En conséquence, une meilleure prise en compte de l'exposome et l'adoption d'une approche « Une seule santé » (One Health) sont essentielles pour saisir pleinement l'ensemble des risques sanitaires liés aux micropolluants.

En conclusion, il faut retenir que les micropolluants regroupent un grand nombre de substances provenant de l'ensemble des activités humaines et sont présents dans une part importante des milieux aquatiques.

Au cours des dernières années, les progrès techniques réalisés et les campagnes de surveillance mises en place ont permis de lever le voile sur cette pollution, jusqu'alors invisible. Cependant, le nombre de molécules potentiellement dangereuses excède largement les capacités d'analyse actuelles. Si prétendre à l'exhaustivité ne paraît ni souhaitable ni envisageable, la lutte contre ce type de pollution ne peut passer que par une meilleure caractérisation et quantification des substances concernées. Ainsi, le développement des capacités d'analyse et le perfectionnement des méthodes utilisées paraissent prioritaires. À ce titre, les méthodes innovantes de biosurveillance permettant notamment d'appréhender les effets mélanges doivent être mobilisées.

Du fait de données toxicologiques insuffisantes et faiblement disponibles, de mécanismes nombreux et d'interactions complexes, les connaissances relatives aux impacts de cette pollution, que ce soit sur l'environnement ou la santé humaine, souffrent d'importantes lacunes. Il conviendra donc de poursuivre les recherches, afin de prioriser efficacement les substances pertinentes à suivre et ainsi protéger au mieux les humains, la faune et la flore.

Pour lutter contre cette pollution, la réduction des émissions à la source, plus économique, plus facile à mettre en œuvre et plus efficace que les solutions de traitement, doit être privilégiée. La sensibilisation et l'accompagnement de l'ensemble des usagers de produits chimiques, particuliers comme professionnels, semblent absolument nécessaires pour changer les comportements et aller vers des pratiques et des usages plus sobres et écologiques.

Cette orientation, déjà mise en avant par le Plan national micropolluants 2016-2021, est au cœur du quatrième Plan national santé-environnement (PNSE) présenté par le Gouvernement en 2021. On peut toutefois regretter que malgré cette volonté et en dépit des objectifs fixés par le Grenelle de l'environnement en 2008-2009 et les plans Écophyto successifs, l'indice d'utilisation des produits phytopharmaceutiques agricoles ait augmenté de près de 8 % entre 2009 et 2021.

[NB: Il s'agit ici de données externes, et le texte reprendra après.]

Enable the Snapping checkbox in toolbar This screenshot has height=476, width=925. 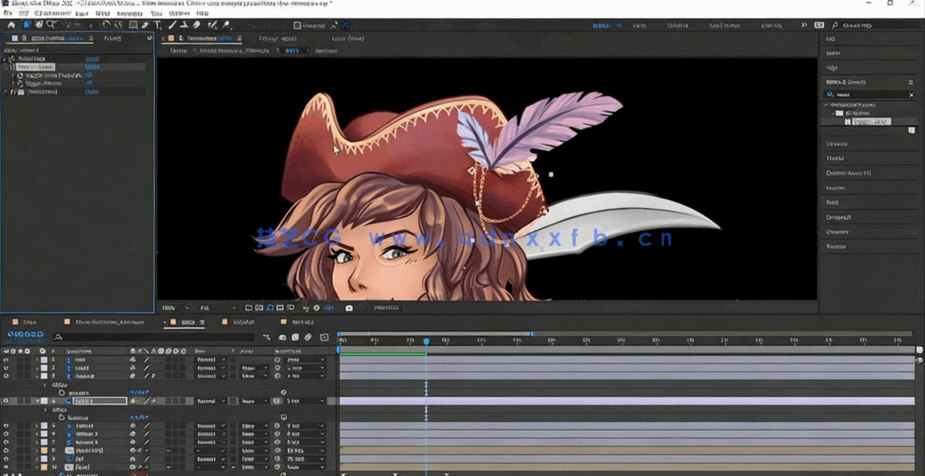click(299, 25)
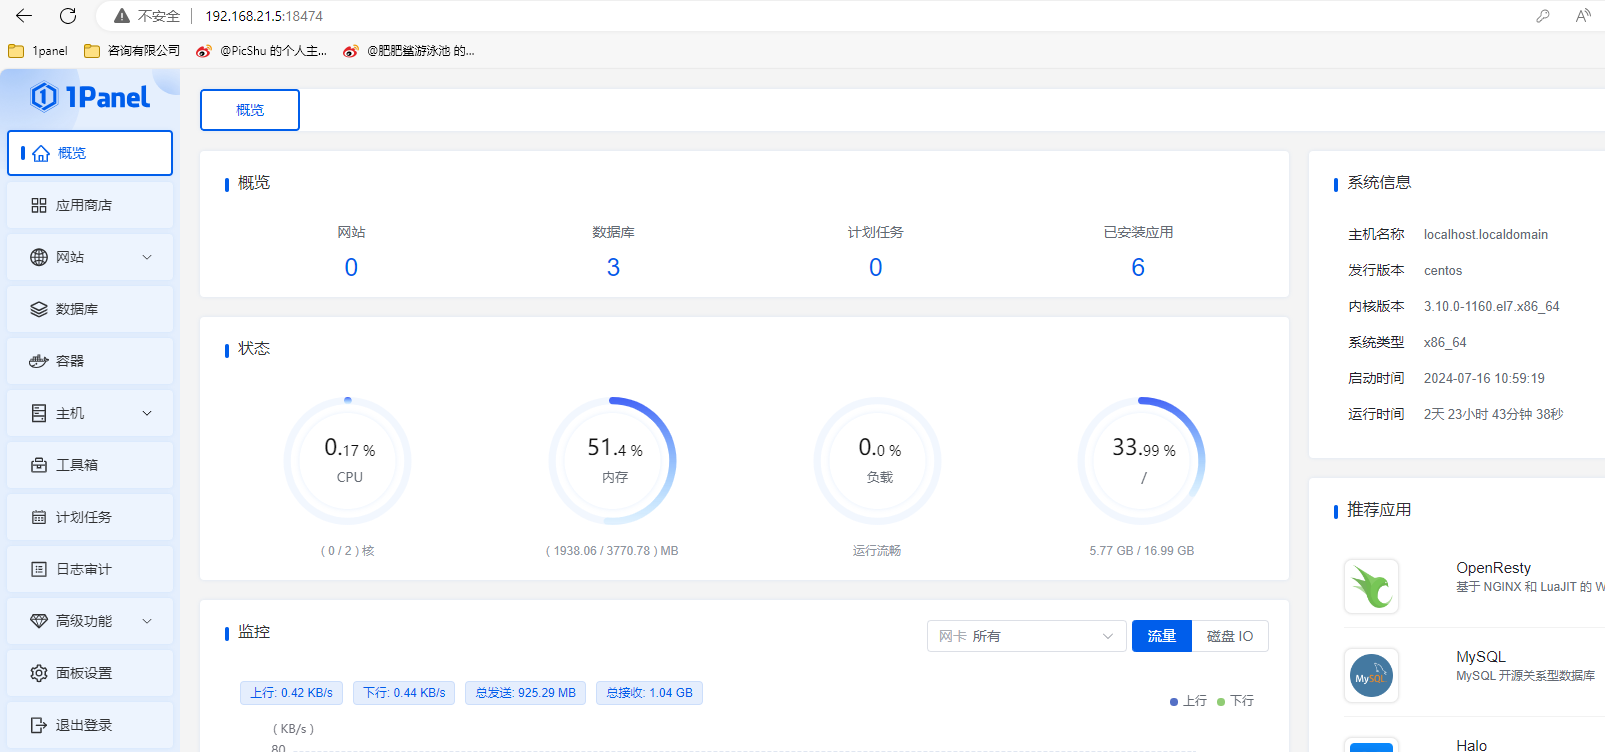Image resolution: width=1605 pixels, height=752 pixels.
Task: Click the Docker container icon in sidebar
Action: tap(39, 361)
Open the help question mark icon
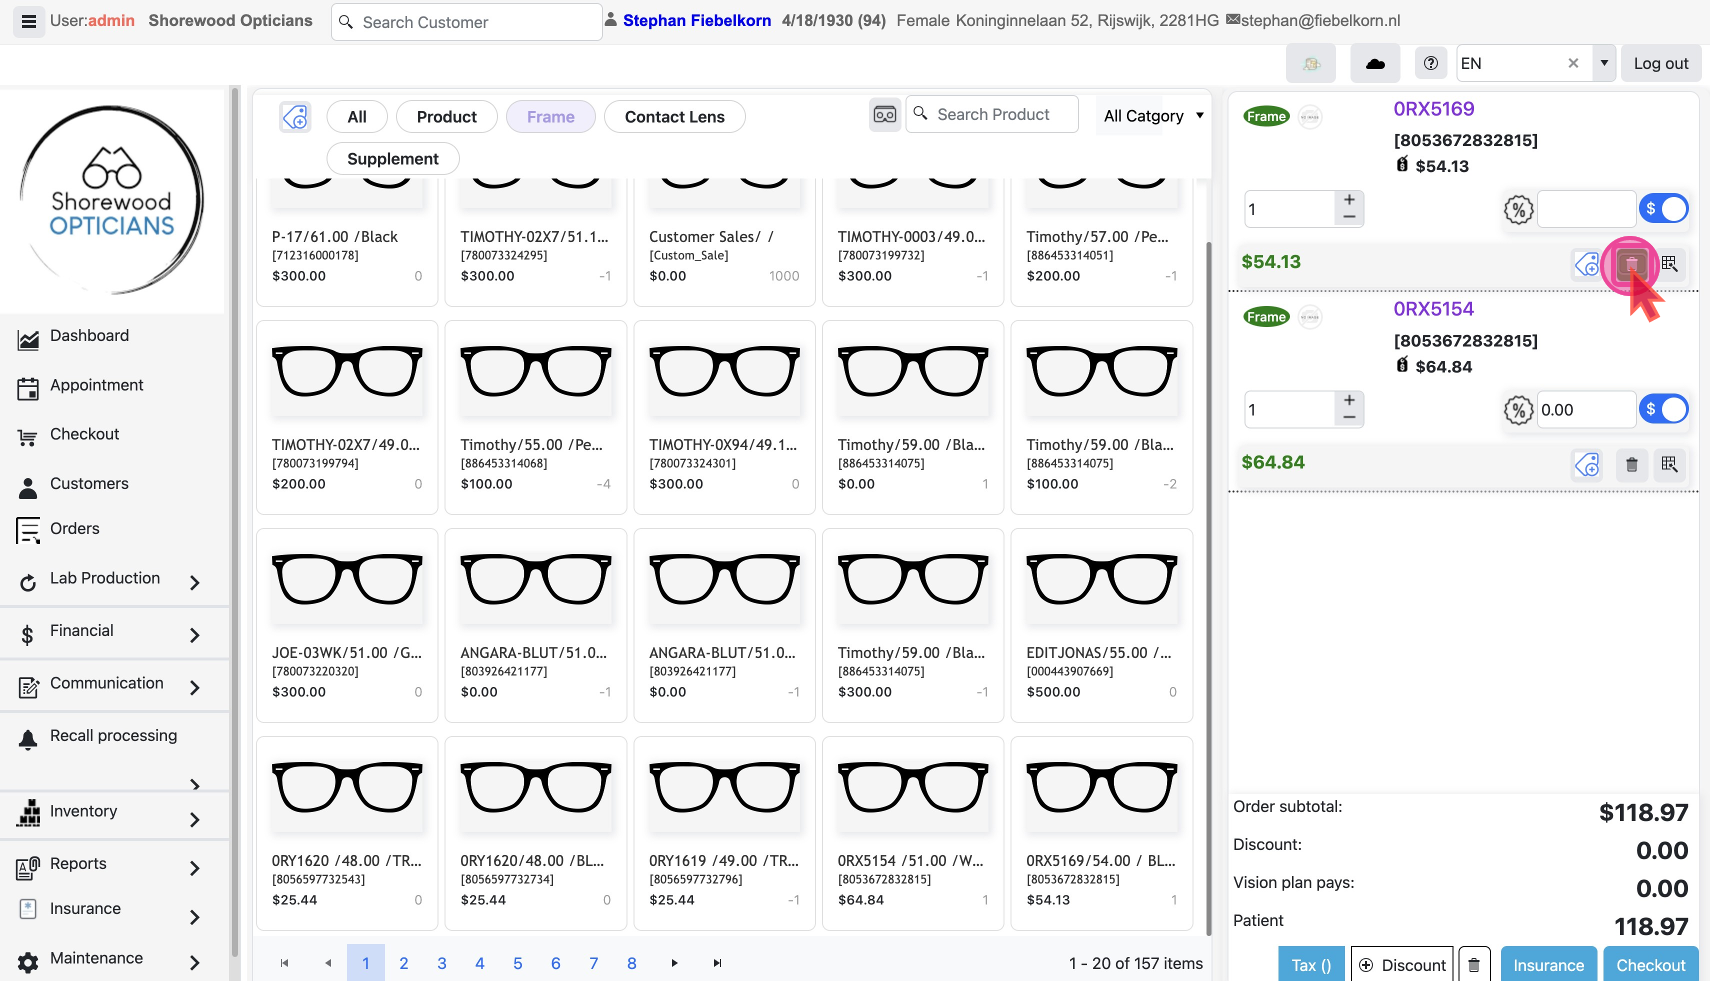Screen dimensions: 1710x981 [x=1431, y=63]
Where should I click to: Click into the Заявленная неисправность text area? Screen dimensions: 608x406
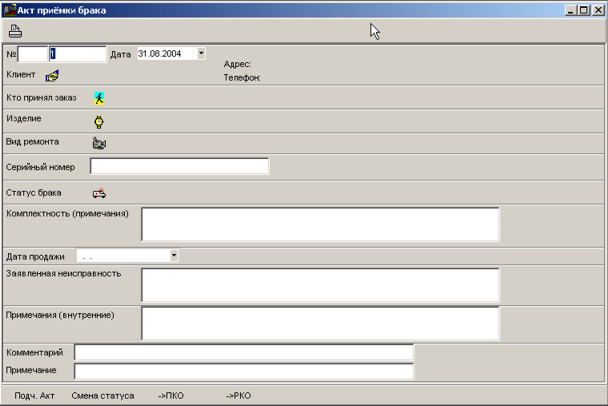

Les actions de réduction à la source pouvant nécessiter de nombreuses années avant de produire leurs effets, l'utilisation de solutions de traitement doit également être considérée dans les cas où des sources ponctuelles de pollution sont identifiées.

J'en viens à présent aux recommandations que je vous propose de formuler dans ce rapport :

- Créer, à l'image du GIEC et de l'IPBES, une plateforme scientifique internationale sur la thématique des pollutions chimiques, afin d'encourager une action concertée à l'échelle mondiale ;

- Poursuivre, amplifier et affiner la surveillance des micropolluants de l'eau, intensifier la recherche et le recours aux outils de détection innovants, issus notamment des méthodes biologiques ;

- Mieux encadrer l'autorisation des substances chimiques, par exemple en renforçant les exigences de fourniture de données, dans le but de prévenir les risques liés aux micropolluants et d'inciter les producteurs à l'écoconception ;

- Sensibiliser et accompagner les usagers de produits chimiques, du grand public aux communautés professionnelles, vers des pratiques et des usages plus écologiques, afin d'aboutir à une gestion raisonnée de ces produits, dans une démarche de réduction des émissions à la source ;

- Lorsque les sources ponctuelles de pollution sont identifiées et en complément des solutions de réduction des émissions à la source, mettre en place des techniques de traitement adaptées aux micropolluants pour limiter leur transfert ;

- Demander au Gouvernement que le prochain Plan national micropolluants soit rapidement établi et suffisamment ambitieux pour faire face au défi de l'accroissement des pollutions ;

- Décider que l'Office effectuera un suivi régulier de cette thématique majeure pour la santé et l'environnement.

Je vous remercie de votre attention.